Serverless Containers in 2026: Fargate vs Cloud Run vs Azure Container Apps
You want the operational simplicity of serverless — no servers to manage, automatic scaling, pay-per-use pricing — but your application needs containers. Maybe it is a Java app that does not fit into a Lambda's constraints, or a Python ML model that needs specific system libraries, or simply a Docker image you have already built and tested. Serverless containers give you both worlds. Here is how the three major platforms compare in 2026.

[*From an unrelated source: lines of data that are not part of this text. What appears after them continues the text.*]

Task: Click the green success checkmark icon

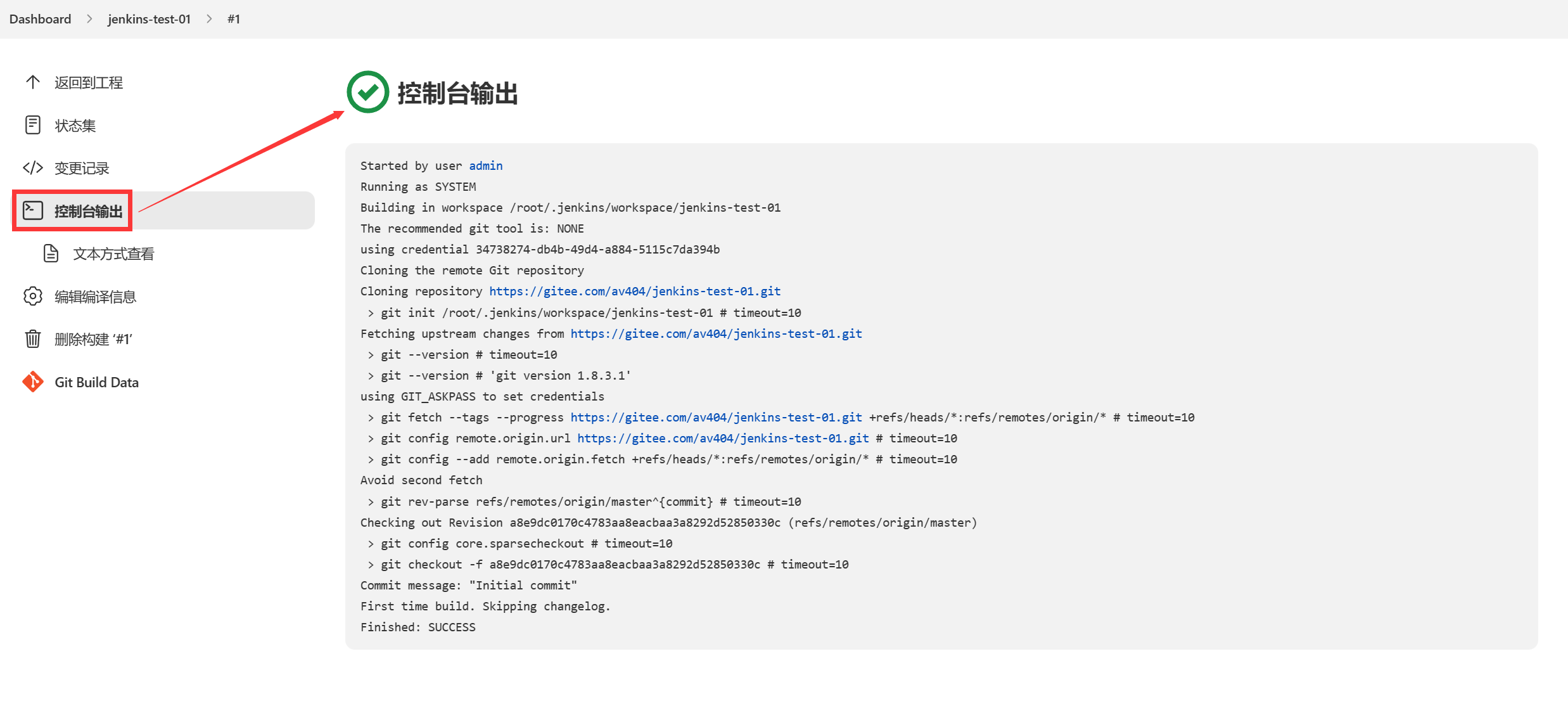Action: [367, 93]
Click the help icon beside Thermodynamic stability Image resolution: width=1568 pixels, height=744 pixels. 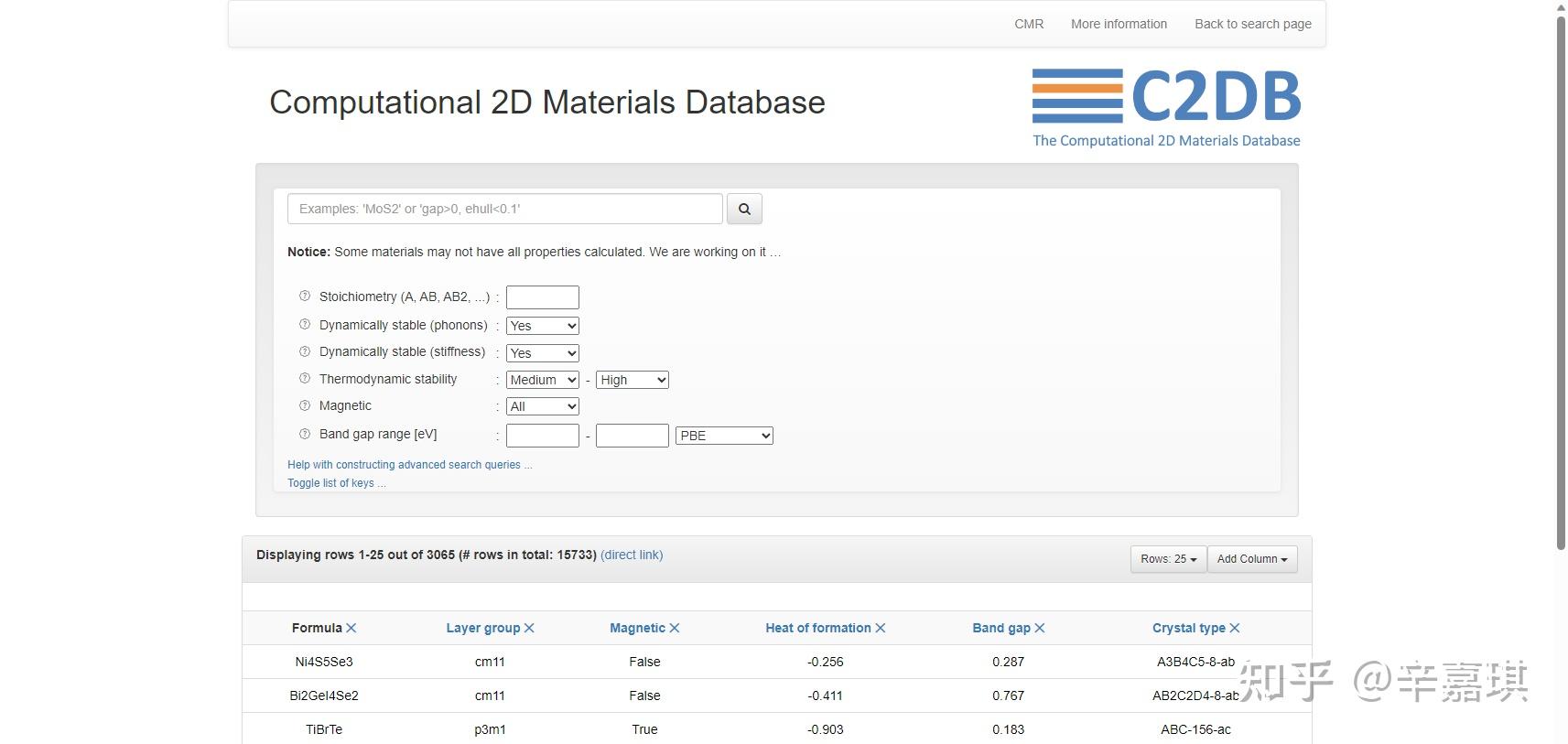coord(305,378)
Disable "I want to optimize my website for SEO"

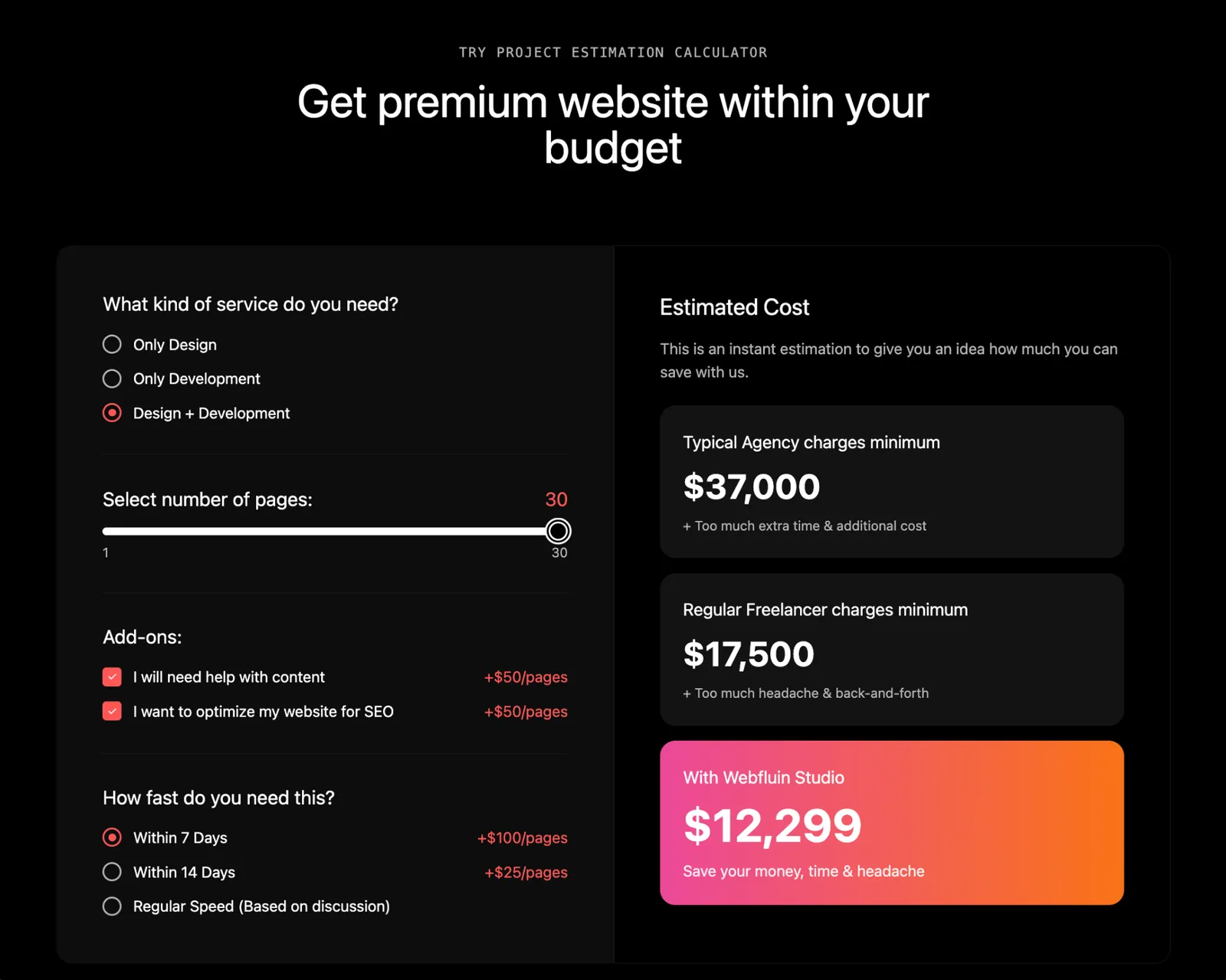112,711
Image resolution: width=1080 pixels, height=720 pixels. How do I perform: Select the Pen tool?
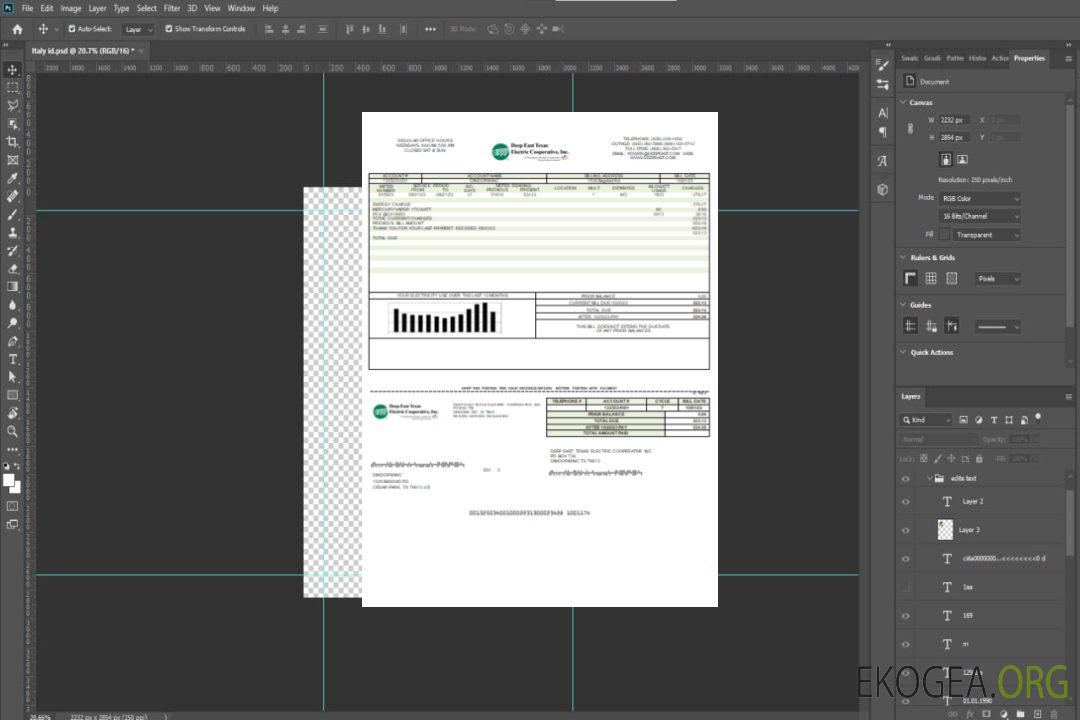pos(12,341)
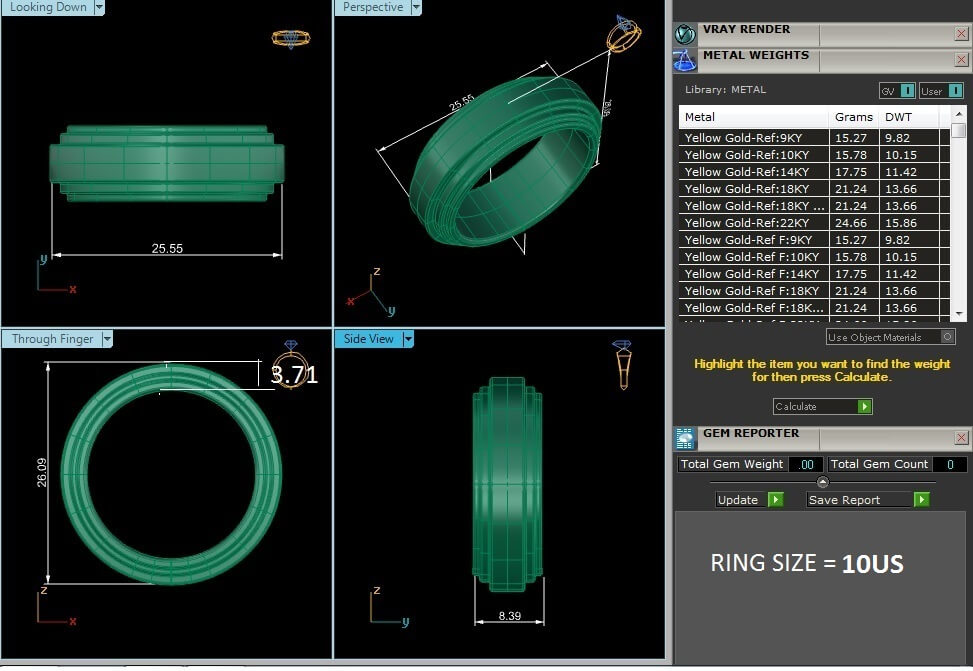Viewport: 973px width, 671px height.
Task: Open the Looking Down viewport dropdown
Action: click(x=98, y=7)
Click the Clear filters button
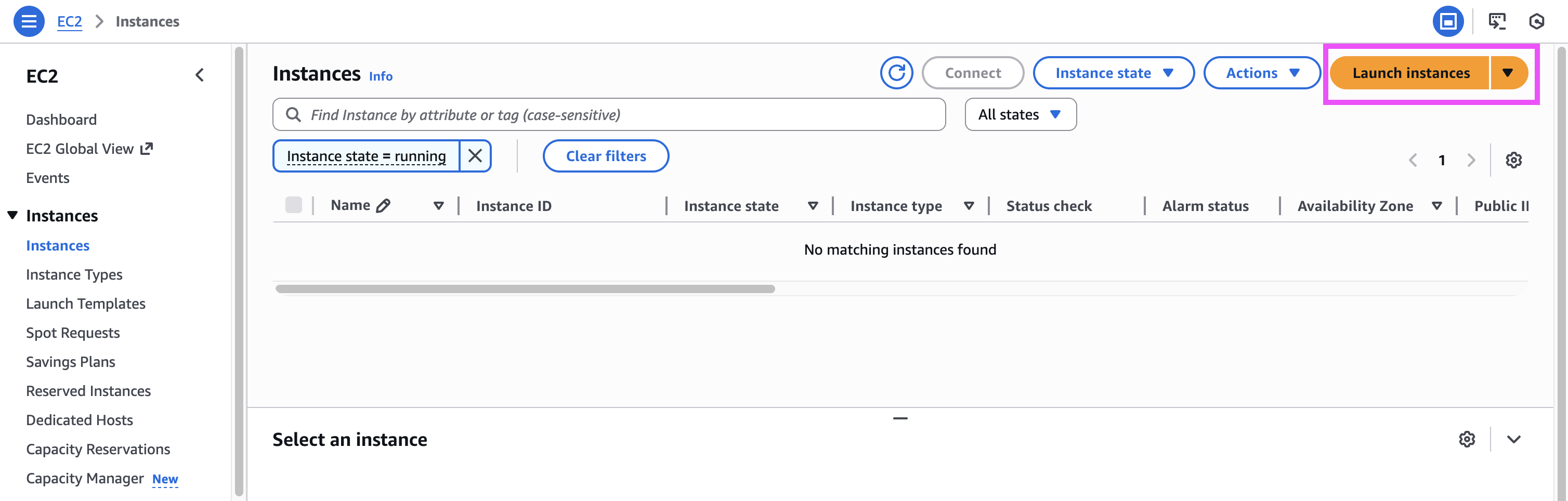Screen dimensions: 1568x501 point(606,156)
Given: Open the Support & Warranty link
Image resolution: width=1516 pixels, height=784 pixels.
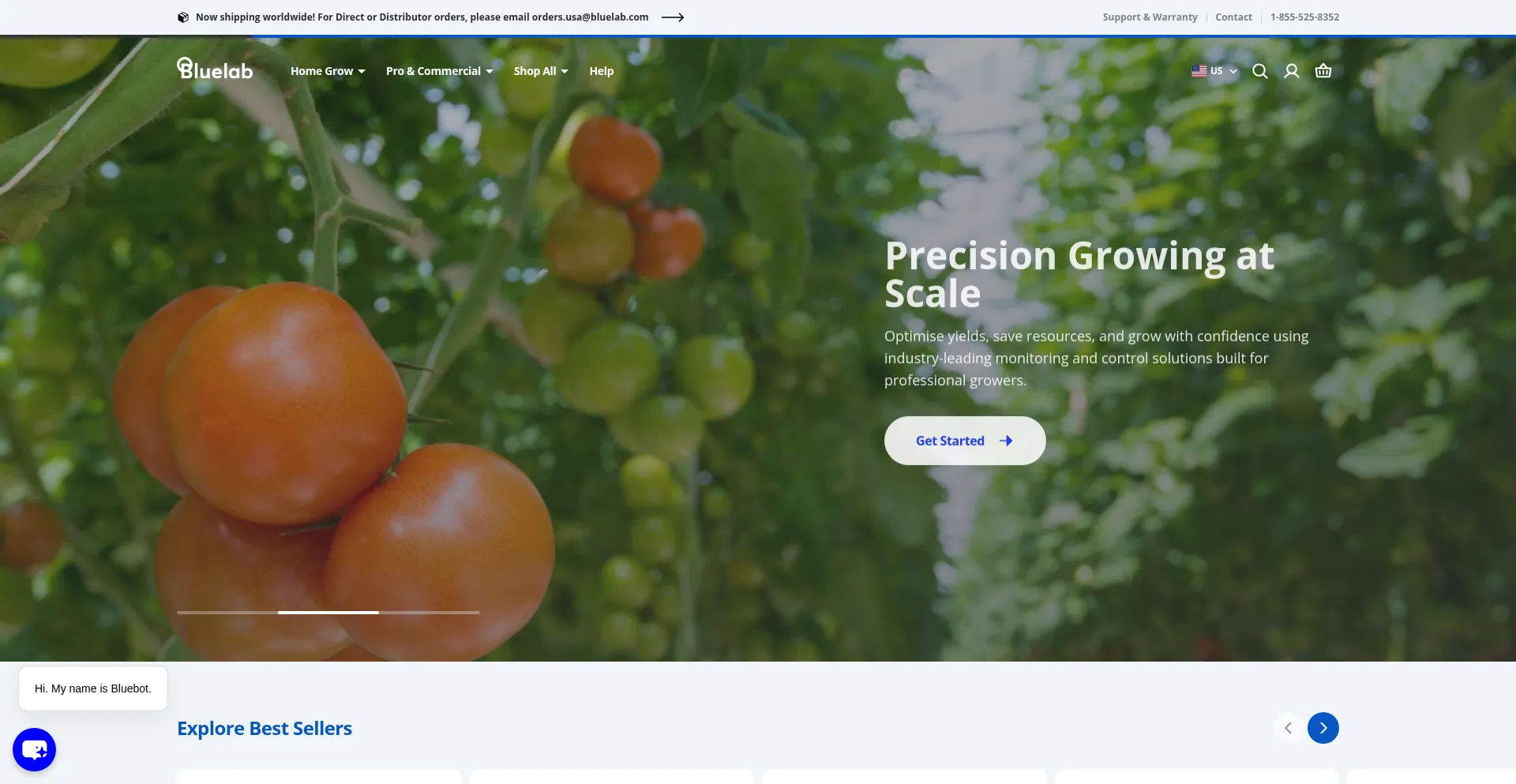Looking at the screenshot, I should pos(1150,17).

What Are Serverless Containers
Serverless containers run your Docker images without requiring you to provision, patch, or manage the underlying infrastructure. You push a container image, configure scaling rules, and the platform handles the rest — including scaling to zero when there is no traffic.
Traditional: Code → Docker Image → EC2/VM → Load Balancer → Users
Serverless: Code → Docker Image → Platform → Users
(scaling, networking, TLS, monitoring = handled)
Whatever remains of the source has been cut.